There is no doubt that healthy, glowing blemish free skin is something most people desire in order to look and feel their best, but most of us as adults do not have baby soft skin and this is down to a number of factors:-
There is undoubtedly a genetic element to good skin and some people will fare better than others through the years, this is one element of skin care that is out of our control.
However, if we want to know what we can do to keep our skin at its best. The biggest enemies of your skin are probably smoking and sun damage, and let’s face it, these are two things that we can control. Heavy smokers damage their skin by reducing the oxygen supply to their biggest organ thereby depleting collagen and constant pursing of the lips to inhale on a cigarette gives us fine lines around the mouth.
The sun will also dry the skin, cause damage to your DNA (the repairing and protein synthesis mechanism) and collagen and prolonged exposure can give rise to pre-malignant changes in the skin that may not manifest themselves till some year later. This may show itself as brown spots, lesions and may result in skin cancer.
So what can we do other than avoiding smoking and using a good quality sunscreen?
A good quality moisturiser will help to keep the skin in good shape and prevent it drying out. If it comes with a sunscreen (marked as SPF on the container, usually SPF15, which stands for Sun Protection Factor) then you are getting two for the price of one.
Diet and Exercise
A healthy diet and exercise will also help ensure, via the blood supply, that oxygen and nutrients are at their highest and these two things are essential for skin to thrive.
Unfortunately there is no real evidence to back up the theory that drinking water (and how much) is good for the skin, but some effect has been measured through the assessment of skin ‘turgor’. This is a measurement of how fast it takes the skin to return to ‘normal’ if you pinch some skin and lift it up. If you are dehydrated, your skin will take longer to get its shape back. A good measure of what amount to drink is if you are thirsty to drink!
What about lasers, vampire lifts, peels etc? It can be a confusing world now with so many different terminologies and branded treatments and trying to determine what works and what doesn’t can be difficult. I will therefore try and break the treatments down into what they are trying to do and explain how they work or maybe don’t work.
A number of treatments work by removing the top layer of the skin (epidermis). This can be done with Lasers, Chemicals or by mechanical means and this just aims to remove the dead cells on the surface and then stimulate the lower layers to start work making new healthy cells. The important aspect of these treatments is that the skin can be different thicknesses in different areas of the face and so the depth of treatment must be very carefully controlled in order to prevent problems with scarring or loss of pigmentation so it can be wise to have a test patch before proceeding.

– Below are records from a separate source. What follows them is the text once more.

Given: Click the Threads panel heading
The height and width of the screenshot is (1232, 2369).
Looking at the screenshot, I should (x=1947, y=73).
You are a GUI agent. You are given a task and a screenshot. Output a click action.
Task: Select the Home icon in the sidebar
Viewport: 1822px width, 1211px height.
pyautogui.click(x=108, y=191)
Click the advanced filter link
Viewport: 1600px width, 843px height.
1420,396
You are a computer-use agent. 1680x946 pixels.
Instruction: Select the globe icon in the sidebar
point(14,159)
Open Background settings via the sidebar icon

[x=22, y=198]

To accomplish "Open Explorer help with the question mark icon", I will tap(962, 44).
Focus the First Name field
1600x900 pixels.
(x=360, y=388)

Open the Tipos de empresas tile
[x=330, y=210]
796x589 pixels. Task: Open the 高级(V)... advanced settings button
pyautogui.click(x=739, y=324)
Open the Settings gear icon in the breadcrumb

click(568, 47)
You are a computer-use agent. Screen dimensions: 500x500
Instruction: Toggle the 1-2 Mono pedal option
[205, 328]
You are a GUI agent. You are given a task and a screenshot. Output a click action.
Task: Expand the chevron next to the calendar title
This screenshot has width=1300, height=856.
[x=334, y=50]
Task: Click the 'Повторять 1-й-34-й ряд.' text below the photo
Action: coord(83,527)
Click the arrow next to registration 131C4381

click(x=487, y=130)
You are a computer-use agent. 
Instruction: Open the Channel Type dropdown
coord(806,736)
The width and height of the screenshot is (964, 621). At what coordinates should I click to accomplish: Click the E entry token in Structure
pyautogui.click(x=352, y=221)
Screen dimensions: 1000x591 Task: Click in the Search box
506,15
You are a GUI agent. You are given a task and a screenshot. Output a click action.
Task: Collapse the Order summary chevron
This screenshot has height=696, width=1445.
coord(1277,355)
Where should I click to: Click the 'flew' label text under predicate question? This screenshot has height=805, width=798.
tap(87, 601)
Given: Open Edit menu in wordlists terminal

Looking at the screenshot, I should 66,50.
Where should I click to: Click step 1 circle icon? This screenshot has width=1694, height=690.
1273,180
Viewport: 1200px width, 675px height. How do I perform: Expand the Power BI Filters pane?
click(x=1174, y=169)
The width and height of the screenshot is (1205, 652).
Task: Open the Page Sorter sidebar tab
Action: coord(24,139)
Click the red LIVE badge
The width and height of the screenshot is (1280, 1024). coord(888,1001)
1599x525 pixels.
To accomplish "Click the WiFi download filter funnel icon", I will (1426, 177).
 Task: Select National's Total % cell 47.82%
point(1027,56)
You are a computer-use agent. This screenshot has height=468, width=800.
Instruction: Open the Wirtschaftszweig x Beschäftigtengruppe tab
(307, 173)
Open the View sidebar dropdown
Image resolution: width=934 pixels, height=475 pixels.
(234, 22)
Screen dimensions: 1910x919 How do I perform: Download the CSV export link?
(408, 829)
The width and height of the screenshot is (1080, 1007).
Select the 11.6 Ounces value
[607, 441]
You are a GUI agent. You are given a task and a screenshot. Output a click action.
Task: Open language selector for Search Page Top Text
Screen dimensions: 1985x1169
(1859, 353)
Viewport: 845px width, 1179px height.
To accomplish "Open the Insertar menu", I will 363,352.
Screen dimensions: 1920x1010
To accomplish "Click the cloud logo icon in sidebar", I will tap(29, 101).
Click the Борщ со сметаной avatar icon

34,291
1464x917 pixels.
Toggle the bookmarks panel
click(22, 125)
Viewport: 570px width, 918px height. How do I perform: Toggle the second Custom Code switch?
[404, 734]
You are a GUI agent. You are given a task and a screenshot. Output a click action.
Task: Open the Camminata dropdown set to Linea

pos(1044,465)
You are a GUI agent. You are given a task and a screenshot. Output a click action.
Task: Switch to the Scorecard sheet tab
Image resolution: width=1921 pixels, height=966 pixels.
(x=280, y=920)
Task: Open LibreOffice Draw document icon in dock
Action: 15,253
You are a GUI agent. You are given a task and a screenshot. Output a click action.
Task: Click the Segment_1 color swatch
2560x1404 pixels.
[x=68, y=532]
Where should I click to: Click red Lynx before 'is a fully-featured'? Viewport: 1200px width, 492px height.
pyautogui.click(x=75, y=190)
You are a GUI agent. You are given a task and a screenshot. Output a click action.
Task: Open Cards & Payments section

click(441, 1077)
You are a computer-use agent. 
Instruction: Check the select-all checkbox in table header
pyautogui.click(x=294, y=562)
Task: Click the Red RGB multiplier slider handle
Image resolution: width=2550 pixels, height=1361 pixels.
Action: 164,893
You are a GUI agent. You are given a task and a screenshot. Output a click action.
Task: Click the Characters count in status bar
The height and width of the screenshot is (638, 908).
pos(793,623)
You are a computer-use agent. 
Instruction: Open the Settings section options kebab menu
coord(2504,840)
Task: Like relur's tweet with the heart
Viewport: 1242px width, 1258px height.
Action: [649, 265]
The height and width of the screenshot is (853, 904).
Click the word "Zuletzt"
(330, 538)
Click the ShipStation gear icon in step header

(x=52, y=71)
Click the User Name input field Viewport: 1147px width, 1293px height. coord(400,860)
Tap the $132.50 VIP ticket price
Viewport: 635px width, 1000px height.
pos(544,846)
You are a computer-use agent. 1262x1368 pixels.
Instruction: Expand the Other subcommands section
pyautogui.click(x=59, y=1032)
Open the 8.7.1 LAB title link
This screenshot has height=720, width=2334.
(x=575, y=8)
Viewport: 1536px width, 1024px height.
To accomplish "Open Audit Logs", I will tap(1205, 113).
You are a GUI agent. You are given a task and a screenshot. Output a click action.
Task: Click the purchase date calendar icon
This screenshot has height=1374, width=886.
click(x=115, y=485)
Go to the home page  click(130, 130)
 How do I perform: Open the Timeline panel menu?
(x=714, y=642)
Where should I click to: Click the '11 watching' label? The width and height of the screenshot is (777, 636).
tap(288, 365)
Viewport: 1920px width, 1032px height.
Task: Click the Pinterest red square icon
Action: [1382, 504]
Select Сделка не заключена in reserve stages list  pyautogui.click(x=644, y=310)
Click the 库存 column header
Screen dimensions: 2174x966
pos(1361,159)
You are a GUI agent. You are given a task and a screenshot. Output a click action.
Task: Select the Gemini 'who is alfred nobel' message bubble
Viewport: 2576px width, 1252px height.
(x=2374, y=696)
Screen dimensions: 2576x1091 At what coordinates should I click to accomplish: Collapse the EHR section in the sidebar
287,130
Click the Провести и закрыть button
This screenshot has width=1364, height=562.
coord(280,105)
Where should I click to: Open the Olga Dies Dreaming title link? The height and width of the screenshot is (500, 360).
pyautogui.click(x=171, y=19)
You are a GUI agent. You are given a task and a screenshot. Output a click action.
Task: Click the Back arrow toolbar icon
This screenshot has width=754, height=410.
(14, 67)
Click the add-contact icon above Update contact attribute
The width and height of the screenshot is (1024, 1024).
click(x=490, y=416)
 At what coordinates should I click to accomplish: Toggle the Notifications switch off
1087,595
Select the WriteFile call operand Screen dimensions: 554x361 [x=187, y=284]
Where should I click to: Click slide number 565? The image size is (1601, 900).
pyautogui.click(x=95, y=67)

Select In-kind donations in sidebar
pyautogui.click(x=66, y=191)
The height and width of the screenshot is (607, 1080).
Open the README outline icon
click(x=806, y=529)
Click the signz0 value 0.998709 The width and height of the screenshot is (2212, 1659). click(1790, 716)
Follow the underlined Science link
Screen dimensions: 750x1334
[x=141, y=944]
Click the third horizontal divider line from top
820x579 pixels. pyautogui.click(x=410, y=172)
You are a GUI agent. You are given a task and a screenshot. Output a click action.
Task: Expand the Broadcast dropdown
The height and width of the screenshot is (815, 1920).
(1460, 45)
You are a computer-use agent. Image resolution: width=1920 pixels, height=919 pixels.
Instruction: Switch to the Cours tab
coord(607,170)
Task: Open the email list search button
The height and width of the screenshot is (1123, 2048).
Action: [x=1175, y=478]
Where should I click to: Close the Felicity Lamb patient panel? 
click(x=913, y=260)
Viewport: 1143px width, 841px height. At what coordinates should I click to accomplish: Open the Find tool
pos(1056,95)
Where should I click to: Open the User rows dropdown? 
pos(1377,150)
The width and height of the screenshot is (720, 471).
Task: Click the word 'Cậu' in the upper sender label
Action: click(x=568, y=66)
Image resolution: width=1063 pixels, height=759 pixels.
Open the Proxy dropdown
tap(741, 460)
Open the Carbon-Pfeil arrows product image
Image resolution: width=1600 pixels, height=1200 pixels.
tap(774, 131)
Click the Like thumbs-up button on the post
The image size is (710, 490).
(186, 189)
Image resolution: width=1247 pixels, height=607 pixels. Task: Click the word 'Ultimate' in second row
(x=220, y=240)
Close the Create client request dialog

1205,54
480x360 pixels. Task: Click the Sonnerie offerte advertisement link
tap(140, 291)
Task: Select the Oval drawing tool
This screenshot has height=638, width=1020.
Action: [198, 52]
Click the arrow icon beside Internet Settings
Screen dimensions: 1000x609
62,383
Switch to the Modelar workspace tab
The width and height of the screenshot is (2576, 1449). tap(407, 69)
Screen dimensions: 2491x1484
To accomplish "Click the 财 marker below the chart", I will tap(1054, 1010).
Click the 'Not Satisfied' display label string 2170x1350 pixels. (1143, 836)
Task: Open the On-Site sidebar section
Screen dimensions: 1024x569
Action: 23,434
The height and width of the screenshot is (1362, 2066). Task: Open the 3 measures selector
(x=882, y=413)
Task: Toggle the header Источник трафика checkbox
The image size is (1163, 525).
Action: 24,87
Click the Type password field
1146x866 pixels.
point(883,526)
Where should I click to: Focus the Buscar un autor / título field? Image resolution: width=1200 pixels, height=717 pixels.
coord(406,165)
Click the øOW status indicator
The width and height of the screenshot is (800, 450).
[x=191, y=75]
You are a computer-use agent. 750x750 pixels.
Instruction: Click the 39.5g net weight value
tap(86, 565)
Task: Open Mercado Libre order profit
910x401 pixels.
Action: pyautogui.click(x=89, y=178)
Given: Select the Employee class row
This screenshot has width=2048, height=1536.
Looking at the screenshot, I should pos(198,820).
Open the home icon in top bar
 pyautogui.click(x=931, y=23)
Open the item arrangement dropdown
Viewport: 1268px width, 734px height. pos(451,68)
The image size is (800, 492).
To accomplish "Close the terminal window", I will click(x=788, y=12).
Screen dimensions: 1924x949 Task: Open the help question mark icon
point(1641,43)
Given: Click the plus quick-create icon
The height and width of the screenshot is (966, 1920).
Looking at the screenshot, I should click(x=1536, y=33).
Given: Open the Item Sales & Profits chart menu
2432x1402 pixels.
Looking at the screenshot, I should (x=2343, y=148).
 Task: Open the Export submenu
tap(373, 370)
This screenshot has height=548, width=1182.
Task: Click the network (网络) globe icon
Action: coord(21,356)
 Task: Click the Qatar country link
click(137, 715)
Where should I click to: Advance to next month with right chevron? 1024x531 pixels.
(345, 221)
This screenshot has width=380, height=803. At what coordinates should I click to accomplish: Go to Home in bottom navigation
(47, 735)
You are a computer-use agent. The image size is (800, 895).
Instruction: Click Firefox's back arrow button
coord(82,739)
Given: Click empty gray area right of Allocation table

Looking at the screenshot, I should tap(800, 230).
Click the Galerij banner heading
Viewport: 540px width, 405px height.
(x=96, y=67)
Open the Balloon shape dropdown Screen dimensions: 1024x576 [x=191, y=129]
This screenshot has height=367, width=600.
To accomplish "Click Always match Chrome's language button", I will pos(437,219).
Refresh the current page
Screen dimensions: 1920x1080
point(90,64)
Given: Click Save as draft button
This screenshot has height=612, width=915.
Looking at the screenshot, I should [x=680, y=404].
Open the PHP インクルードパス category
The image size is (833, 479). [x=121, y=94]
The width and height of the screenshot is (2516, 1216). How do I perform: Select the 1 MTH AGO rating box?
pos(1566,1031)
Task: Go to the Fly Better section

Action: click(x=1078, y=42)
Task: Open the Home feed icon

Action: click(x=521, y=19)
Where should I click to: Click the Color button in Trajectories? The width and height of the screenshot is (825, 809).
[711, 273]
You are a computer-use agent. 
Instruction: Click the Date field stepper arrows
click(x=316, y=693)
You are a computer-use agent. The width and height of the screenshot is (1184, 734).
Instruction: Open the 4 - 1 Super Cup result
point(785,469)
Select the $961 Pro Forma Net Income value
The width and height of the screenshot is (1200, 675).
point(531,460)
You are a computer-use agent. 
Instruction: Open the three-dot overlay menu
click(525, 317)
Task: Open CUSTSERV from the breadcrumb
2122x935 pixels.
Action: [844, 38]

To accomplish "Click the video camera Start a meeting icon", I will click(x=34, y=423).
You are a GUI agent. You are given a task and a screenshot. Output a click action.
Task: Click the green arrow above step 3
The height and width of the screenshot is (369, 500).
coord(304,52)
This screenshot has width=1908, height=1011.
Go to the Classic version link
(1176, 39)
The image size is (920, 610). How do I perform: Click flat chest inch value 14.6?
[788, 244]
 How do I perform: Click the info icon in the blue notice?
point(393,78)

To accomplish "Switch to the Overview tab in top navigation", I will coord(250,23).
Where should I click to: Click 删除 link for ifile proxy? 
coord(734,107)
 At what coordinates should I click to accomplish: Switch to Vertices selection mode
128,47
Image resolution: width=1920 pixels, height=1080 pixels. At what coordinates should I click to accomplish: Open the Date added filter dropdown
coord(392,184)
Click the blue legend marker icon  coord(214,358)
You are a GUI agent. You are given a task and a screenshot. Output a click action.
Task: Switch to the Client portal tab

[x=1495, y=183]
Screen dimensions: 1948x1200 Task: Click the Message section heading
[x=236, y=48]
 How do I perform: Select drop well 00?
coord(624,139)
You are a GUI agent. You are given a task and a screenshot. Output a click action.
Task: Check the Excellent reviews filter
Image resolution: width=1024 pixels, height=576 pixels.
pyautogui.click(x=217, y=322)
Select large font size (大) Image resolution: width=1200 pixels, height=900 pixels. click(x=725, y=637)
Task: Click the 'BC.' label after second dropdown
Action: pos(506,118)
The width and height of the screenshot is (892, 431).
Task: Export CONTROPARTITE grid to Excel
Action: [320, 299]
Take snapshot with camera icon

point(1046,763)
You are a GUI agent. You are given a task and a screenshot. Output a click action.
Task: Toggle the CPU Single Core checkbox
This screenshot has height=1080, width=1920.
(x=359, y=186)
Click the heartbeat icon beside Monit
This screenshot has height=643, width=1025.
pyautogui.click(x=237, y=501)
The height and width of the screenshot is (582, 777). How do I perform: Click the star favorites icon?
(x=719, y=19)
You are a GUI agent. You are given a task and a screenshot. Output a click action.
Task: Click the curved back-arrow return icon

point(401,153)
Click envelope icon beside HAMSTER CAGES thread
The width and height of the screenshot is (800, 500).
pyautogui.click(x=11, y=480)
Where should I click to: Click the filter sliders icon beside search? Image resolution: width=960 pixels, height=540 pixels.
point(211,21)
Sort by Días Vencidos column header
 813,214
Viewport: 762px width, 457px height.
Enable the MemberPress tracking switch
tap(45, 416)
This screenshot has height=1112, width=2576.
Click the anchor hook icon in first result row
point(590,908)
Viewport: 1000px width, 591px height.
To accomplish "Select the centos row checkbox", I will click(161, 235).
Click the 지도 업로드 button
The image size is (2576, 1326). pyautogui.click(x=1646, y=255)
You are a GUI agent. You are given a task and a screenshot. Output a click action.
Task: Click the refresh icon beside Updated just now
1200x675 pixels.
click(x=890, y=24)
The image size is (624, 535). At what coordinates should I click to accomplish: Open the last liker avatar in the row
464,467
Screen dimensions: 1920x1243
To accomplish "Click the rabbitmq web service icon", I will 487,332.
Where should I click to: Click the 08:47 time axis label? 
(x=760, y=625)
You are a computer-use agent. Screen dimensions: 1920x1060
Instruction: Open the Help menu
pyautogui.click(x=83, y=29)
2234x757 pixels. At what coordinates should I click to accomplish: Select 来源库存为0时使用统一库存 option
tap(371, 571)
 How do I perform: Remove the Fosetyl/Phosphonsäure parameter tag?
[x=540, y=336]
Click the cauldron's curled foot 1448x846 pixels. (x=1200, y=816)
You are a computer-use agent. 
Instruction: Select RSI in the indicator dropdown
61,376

The vampire lift is a treatment that is not in favour with Plastic Surgeons as there is very little evidence of it’s effectiveness. It involves drawing blood from you and then extracting platelets (tiny cells involved in clotting). This are then injected back under the skin. The science is rather poor but it does receive good reviews on Realself.com
Other procedures involve controlled injury to the skin through micro needling in order to stimulate blood supply and repair. These treatments can involve a short downtime and will produce a temporary effect from swelling but the evidence for long term benefit is not yet available.